Alas, it wasn’t really the third president of the United States. Bill Barker portrays Jefferson as a professional character-interpreter at Colonial Williamsburg. At Monday’s 2 p.m. Interfaith Lecture, Barker presented Jefferson’s views, in character, on the pursuit of happiness, and then responded to questions from the audience and from the day’s morning lecturer, Hunter R. Rawlings III.
“Perhaps that is your particular fashion,” Jefferson said. “Your particular custom. Your particular style. My point, lest you think I’ve rambled into the subject of fashion and style … [is that] in matters of style, simply swim with the current. But in matters of principle, stand like a rock.”
Jefferson’s two main principles are liberty and “equal and exact justice.” And the only way for the two to be practiced together, he said, is by an educated citizen body.
“I hope that someday we might see every child in our nation, poor as well as wealthy, female as well as male, have an opportunity to attend school,” he said. “I am an advocate of education. And this is one reason I pursued my project in my autumn years, the University of Virginia.”
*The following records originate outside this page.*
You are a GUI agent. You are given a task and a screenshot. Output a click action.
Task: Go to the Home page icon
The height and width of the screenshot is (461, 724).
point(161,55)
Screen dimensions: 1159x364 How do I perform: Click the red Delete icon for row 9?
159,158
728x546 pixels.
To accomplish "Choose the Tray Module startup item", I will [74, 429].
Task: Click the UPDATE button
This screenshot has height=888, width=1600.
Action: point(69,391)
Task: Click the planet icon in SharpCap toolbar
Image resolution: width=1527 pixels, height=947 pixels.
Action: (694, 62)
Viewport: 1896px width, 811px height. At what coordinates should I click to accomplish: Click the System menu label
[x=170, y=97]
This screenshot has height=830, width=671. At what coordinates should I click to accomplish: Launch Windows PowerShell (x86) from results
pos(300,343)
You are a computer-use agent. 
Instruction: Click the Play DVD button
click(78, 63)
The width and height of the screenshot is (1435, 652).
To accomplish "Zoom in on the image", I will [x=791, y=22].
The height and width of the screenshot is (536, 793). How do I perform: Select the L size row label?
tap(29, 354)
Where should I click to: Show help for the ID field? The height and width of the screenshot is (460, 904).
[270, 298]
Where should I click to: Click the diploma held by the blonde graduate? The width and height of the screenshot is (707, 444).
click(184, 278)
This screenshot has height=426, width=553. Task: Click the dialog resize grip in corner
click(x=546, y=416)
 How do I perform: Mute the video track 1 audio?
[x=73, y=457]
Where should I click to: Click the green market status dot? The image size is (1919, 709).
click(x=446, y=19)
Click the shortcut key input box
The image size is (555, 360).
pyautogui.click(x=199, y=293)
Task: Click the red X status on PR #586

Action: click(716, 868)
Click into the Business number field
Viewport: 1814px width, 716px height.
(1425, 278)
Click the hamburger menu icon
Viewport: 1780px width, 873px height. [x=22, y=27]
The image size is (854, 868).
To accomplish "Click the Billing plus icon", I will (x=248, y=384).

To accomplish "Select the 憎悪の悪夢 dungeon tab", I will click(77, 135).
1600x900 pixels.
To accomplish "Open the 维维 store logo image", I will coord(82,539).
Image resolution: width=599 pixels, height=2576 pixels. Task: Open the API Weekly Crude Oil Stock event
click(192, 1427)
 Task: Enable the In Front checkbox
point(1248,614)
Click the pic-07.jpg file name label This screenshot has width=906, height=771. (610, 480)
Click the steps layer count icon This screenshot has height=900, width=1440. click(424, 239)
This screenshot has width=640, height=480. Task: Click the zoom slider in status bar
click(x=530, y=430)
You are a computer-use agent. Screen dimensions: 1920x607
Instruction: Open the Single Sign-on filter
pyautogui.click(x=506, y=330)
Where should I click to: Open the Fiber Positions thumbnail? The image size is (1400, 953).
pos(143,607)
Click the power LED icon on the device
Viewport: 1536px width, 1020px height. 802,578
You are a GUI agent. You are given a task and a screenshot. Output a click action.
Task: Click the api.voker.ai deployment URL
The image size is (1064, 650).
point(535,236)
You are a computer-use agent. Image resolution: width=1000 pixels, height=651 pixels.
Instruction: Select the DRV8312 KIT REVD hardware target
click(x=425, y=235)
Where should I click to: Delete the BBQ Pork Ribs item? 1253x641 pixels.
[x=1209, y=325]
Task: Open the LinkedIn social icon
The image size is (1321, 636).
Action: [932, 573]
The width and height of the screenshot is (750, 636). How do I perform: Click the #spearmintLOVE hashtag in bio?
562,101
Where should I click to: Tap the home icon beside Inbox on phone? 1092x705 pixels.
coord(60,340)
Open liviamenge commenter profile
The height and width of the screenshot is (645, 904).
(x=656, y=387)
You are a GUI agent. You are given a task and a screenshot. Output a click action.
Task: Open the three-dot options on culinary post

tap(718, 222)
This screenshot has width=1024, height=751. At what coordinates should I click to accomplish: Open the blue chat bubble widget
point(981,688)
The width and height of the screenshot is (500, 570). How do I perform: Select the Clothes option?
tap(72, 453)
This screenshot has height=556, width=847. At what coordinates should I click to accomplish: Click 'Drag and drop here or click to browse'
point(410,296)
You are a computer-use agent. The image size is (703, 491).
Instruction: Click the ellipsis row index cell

Aside from being the third president of the United States, Jefferson was also the principal author of the Declaration of Independence, the author of the Virginia Statute for Religious Freedom and founder of the University of Virginia. Those three gifts to his fellow man, as Jefferson called them, are what he hopes he’d be remembered for, not for the offices he held.
Jefferson said everything he wrote in the Declaration of Independence he learned from reading the philosophy of Aristotle, Cicero, John Locke and Adam Smith. His principal aim in writing the Declaration of Independence was to lay out what he thinks is the “common sense” of the American Revolution.
“It is being fought on behalf of the common man to provide the greatest good for the greatest number,” he said. “And to show the rest of the world … that the mass of mankind has not been born with saddles on their backs, nor a few booted and spurred ready to ride. That is our message.”
Jefferson affirmed throughout his lecture that people are, by their nature, free. They are also good, born with a moral sense, which is really just good common sense, he argued.
“For when we endeavor to do good unto our fellow man, how does it make us feel?” he asked. “Yes, good. Is that not what we desire in our lives? Simply to be happy.”
Rawlings asked Jefferson, “Could you give us a sense of what was in your mind when you used that phrase that’s now become famous, ‘the pursuit of happiness?’ ”
“It was somewhat of an aberration, I cannot deny,” Jefferson said. “Many were rather startled by it.”
The Federalists, he claimed, thought he went too far in using that phrase: Having happiness as a goal in itself can only lead to anarchy, they argued.
“But where would they be more free upon this globe to purport that?” Jefferson said. “And at the same time, to be opposed by our fellow citizen?”
John Locke, Jefferson said, argued that all men have been created equal and endowed with certain inalienable rights, including life, liberty and the pursuit of property. Jefferson agreed with Locke, but he felt something else should be added to the list — “the pursuit of happiness.”
“My point being not to disregard property — which is protected, is it not, by our system of law — but to supercede it … with the Aristotelian concept of virtue,” Jefferson said, “to engage that inalienable right in nature to speak out on behalf of your fellow man and to pursue an improvement of society.”
“[Liberty] calls upon us for responsibility; it calls upon us for civic duty. But then that is nothing new. For that has been purported by the ancients from time immemorial.”